ResearchBlogging editor’s selections: lost language, redefining Great Britain, solar powered hornets, and meeting the Milky Way!

skyskull “Dr. SkySkull” selects several notable posts each week from a miscellany of categories. He blogs at Skulls in the Stars.

  • At a Loss for Words: Modern Lessons From a Lost Language. This year, a 17th century letter in Peru was uncovered that contains traces of an unknown and otherwise lost language.  This is fascinating in and of itself, but Krystal D’Costa of Anthropology in Practice discusses how this discovery reflects on the modern race to document rapidly vanishing languages.
  • Redefining Great Britain. Traditionally, maps have been drawn using geographical features, population centers, and a nontrivial amount of politics.  Recently, though, a group of researchers decided to look at a new metric for defining the boundaries of regions: telephone networks.  Over at Maniraptora: Tastes Like Chicken, GrrlScientist explains the details.

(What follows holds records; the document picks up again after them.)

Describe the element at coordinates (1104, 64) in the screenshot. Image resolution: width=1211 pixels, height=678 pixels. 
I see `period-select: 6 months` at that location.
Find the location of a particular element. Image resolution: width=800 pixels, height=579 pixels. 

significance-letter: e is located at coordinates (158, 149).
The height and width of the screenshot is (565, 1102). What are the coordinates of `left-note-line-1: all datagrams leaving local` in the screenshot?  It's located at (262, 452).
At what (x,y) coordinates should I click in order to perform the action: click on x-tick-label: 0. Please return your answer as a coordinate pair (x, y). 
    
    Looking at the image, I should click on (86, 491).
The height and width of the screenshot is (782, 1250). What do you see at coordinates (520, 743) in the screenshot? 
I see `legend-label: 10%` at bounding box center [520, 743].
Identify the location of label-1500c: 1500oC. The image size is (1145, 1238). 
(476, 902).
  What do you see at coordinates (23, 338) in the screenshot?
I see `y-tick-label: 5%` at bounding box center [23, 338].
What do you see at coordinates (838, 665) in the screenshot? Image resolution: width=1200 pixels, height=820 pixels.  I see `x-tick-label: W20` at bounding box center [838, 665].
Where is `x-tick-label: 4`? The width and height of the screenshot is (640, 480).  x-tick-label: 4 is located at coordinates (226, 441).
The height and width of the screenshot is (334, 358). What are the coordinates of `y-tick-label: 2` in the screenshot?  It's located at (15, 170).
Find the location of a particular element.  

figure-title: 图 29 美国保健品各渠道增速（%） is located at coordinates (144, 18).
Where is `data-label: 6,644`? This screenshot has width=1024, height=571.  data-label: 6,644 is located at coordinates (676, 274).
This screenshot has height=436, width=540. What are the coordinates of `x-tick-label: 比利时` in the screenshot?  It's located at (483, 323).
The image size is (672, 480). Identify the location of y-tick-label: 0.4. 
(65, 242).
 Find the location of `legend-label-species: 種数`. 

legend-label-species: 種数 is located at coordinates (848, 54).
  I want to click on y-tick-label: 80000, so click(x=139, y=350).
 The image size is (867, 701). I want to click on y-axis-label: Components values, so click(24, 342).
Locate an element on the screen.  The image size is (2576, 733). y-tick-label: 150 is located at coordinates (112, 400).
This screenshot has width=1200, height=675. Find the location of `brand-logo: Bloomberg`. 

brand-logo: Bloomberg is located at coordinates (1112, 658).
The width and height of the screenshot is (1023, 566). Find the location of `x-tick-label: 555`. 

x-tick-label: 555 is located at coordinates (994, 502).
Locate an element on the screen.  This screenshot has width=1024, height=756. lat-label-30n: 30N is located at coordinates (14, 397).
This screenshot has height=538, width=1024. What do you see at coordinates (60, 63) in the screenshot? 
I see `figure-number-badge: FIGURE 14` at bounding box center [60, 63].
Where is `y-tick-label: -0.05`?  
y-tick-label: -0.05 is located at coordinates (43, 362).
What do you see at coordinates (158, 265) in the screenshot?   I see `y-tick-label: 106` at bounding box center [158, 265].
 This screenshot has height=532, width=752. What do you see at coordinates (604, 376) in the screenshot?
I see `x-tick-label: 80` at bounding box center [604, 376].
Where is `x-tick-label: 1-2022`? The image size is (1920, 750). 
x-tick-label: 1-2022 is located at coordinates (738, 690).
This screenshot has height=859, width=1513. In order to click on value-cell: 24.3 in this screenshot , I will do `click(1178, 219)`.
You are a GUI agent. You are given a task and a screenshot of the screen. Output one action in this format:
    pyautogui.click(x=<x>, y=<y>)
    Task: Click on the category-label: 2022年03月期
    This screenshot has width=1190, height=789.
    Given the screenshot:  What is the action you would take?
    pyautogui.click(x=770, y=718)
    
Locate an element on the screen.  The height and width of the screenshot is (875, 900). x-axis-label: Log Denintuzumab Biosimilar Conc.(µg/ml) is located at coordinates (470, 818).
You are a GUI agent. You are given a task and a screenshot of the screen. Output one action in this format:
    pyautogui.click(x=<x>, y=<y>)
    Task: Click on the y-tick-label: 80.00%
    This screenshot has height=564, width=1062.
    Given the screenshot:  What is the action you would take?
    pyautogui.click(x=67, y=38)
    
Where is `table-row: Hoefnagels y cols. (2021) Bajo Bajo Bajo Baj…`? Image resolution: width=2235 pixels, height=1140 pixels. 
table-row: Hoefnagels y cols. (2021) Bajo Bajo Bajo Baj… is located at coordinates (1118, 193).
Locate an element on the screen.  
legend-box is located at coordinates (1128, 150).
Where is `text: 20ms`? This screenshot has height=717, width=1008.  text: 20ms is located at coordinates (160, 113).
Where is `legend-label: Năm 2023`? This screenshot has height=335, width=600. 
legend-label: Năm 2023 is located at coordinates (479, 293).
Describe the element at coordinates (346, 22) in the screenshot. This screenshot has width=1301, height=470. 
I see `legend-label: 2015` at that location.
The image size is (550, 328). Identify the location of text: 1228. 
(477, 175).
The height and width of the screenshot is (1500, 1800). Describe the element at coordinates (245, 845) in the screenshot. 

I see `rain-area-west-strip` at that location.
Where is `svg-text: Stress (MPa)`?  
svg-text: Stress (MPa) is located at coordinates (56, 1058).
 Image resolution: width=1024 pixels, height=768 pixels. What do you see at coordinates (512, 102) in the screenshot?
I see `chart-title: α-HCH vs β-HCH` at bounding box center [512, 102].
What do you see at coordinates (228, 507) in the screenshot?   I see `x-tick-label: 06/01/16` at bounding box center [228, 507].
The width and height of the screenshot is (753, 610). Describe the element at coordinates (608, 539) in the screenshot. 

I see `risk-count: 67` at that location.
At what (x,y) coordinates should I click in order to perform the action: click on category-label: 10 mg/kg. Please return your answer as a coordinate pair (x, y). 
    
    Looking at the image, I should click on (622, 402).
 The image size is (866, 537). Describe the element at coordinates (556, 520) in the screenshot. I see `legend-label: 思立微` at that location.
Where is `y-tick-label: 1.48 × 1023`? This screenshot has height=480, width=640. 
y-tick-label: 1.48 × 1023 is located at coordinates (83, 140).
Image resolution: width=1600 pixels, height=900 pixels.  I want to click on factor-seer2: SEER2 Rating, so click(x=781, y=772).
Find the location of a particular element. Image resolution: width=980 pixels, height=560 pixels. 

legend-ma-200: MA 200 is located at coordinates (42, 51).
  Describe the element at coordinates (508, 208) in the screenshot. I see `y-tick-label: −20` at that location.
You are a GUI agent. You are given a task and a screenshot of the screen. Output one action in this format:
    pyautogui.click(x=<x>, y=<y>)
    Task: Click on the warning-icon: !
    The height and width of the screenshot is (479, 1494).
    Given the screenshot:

  • Solar powered hornets? There’s been a lot of talk over the past week or so about arsenic-eating bacteria, but there are plenty of other creatures that draw sustenance from unusual sources!   Dan Bailey at Smells Like Science describes recent research that suggests that a certain species of hornet may be partially solar powered!
  • Meet the Milky Way. Finally, sarah at One Small Step introduces us to: The Milky Way!  She describes a new citizen science project in which regular folks can play a role in classifying objects in our own galaxy.